[Entries taken from a collection]
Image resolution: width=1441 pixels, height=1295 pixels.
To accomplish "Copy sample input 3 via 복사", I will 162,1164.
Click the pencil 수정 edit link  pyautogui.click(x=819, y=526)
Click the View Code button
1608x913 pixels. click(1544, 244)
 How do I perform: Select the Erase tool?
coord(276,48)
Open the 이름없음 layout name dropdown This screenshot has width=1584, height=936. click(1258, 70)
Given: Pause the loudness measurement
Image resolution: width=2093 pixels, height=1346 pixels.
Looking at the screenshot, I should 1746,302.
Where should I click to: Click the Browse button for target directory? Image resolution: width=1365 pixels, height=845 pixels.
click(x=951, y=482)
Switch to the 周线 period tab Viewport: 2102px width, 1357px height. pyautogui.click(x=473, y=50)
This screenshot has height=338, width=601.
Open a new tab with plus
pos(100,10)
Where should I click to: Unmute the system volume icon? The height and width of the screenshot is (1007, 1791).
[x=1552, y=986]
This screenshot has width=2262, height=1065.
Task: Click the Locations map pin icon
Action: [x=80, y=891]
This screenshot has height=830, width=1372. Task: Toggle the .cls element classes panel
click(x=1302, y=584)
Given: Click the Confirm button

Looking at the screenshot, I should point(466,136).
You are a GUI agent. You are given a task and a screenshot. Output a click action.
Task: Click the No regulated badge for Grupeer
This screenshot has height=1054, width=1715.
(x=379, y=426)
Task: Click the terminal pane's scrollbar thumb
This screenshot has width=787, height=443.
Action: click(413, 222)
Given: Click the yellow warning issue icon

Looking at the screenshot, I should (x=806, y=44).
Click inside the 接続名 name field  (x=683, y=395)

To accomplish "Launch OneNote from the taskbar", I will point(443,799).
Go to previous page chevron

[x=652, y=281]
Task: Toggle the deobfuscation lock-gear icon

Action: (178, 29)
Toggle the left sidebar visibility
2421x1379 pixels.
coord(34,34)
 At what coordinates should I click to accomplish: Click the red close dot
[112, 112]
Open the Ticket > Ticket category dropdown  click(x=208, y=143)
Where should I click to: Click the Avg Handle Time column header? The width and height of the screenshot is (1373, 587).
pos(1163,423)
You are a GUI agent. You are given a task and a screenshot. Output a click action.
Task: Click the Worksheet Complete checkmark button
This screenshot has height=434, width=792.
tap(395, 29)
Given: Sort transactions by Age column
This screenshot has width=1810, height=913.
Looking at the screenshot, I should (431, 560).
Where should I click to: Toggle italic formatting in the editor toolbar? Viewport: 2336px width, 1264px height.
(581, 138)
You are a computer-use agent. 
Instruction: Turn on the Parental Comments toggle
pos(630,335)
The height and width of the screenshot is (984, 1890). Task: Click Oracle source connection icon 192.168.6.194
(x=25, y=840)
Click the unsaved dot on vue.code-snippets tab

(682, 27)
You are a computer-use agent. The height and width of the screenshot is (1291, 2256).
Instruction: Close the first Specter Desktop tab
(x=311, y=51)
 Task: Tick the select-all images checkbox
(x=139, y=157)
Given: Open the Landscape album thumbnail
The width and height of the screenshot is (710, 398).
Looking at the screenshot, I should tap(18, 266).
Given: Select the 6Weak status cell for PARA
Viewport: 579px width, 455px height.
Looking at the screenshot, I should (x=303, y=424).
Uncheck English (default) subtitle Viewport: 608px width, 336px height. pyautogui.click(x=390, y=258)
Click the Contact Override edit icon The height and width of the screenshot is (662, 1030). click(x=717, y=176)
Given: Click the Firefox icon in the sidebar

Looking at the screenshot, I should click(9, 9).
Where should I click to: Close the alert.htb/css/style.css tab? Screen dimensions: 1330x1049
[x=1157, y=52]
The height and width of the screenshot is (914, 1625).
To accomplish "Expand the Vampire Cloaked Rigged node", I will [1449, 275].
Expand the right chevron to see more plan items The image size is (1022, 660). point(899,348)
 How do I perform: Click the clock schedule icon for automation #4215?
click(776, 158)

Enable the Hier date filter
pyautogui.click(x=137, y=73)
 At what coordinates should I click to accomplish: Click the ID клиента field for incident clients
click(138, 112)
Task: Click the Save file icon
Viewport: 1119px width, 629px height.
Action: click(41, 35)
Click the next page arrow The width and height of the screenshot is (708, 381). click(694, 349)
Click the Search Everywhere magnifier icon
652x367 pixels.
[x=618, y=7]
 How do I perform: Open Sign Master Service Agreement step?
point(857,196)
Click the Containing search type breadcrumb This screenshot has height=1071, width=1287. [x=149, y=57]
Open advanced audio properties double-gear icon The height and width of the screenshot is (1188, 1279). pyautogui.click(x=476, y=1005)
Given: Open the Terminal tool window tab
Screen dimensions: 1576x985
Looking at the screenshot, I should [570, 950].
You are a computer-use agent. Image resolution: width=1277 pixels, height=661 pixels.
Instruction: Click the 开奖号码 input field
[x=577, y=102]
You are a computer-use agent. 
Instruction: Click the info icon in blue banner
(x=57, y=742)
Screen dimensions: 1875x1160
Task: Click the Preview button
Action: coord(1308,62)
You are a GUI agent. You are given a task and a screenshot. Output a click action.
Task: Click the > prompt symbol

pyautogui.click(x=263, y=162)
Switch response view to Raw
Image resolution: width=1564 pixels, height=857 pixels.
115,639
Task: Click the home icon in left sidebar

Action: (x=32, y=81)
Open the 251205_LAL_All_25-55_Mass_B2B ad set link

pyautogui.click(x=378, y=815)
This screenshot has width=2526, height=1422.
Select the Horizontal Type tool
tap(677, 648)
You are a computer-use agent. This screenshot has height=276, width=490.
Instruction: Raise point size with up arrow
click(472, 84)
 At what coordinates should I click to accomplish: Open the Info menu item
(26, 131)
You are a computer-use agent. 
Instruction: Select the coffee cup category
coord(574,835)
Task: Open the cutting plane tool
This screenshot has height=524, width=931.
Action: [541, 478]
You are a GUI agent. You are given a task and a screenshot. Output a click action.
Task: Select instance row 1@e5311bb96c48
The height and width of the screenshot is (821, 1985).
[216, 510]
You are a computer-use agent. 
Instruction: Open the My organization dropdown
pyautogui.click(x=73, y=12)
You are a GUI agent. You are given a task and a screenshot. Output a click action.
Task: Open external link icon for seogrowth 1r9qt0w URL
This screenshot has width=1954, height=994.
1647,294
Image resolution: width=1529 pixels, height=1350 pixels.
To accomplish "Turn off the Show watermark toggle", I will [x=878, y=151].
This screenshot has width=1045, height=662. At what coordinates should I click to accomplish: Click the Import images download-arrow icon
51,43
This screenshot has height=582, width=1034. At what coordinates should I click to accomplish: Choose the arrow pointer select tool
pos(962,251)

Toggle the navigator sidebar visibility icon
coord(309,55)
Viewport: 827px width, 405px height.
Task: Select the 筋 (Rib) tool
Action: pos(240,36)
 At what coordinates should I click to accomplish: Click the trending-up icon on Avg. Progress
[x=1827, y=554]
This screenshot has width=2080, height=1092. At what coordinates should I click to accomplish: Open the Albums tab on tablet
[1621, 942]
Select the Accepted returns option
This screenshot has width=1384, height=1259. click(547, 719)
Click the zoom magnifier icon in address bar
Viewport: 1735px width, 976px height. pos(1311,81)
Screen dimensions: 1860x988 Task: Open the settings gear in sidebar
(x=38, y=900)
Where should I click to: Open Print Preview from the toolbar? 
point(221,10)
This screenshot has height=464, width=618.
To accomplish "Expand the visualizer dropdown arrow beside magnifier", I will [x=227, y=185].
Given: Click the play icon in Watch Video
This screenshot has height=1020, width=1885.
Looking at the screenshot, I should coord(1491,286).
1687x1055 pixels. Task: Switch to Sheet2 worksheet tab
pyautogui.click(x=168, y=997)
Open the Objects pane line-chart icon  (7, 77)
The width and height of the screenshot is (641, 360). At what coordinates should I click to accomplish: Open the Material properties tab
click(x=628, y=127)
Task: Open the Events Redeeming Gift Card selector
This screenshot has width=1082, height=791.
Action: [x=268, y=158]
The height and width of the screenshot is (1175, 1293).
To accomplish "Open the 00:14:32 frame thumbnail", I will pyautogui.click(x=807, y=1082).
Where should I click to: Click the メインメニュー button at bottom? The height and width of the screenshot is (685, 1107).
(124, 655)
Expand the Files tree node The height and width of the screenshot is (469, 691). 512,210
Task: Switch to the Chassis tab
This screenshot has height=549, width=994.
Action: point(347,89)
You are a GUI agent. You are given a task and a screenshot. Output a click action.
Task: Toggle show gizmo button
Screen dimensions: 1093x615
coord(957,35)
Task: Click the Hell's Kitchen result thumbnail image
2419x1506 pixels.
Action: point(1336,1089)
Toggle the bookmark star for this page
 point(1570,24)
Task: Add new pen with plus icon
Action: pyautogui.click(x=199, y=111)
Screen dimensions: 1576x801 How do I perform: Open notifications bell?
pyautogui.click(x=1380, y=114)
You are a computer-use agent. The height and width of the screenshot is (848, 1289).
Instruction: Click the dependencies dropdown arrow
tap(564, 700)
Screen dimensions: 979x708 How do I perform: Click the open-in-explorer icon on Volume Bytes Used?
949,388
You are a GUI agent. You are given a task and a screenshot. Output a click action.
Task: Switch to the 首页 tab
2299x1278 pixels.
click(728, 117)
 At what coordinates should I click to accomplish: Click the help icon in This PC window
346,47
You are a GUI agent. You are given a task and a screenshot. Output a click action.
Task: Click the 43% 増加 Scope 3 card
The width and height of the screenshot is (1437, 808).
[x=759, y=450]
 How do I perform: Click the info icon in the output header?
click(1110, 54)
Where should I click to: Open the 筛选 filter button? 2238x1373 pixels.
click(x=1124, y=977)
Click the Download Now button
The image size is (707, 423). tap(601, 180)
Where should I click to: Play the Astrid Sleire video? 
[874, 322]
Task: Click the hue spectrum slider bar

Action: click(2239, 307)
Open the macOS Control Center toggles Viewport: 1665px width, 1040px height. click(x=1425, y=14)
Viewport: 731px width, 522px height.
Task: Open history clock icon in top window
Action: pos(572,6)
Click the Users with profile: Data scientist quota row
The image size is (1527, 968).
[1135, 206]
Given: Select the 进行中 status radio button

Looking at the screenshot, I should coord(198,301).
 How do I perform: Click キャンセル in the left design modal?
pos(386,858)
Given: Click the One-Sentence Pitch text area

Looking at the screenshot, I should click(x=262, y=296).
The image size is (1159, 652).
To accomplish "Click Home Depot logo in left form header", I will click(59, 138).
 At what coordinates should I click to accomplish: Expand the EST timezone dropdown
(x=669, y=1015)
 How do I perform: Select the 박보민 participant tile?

**Work item**
The answer is every line in the data where the word "name" appears.

**Solution to the exercise**
Open the 이름없음 layout name dropdown This screenshot has width=1584, height=936. click(1258, 70)
Click inside the 接続名 name field  (x=683, y=395)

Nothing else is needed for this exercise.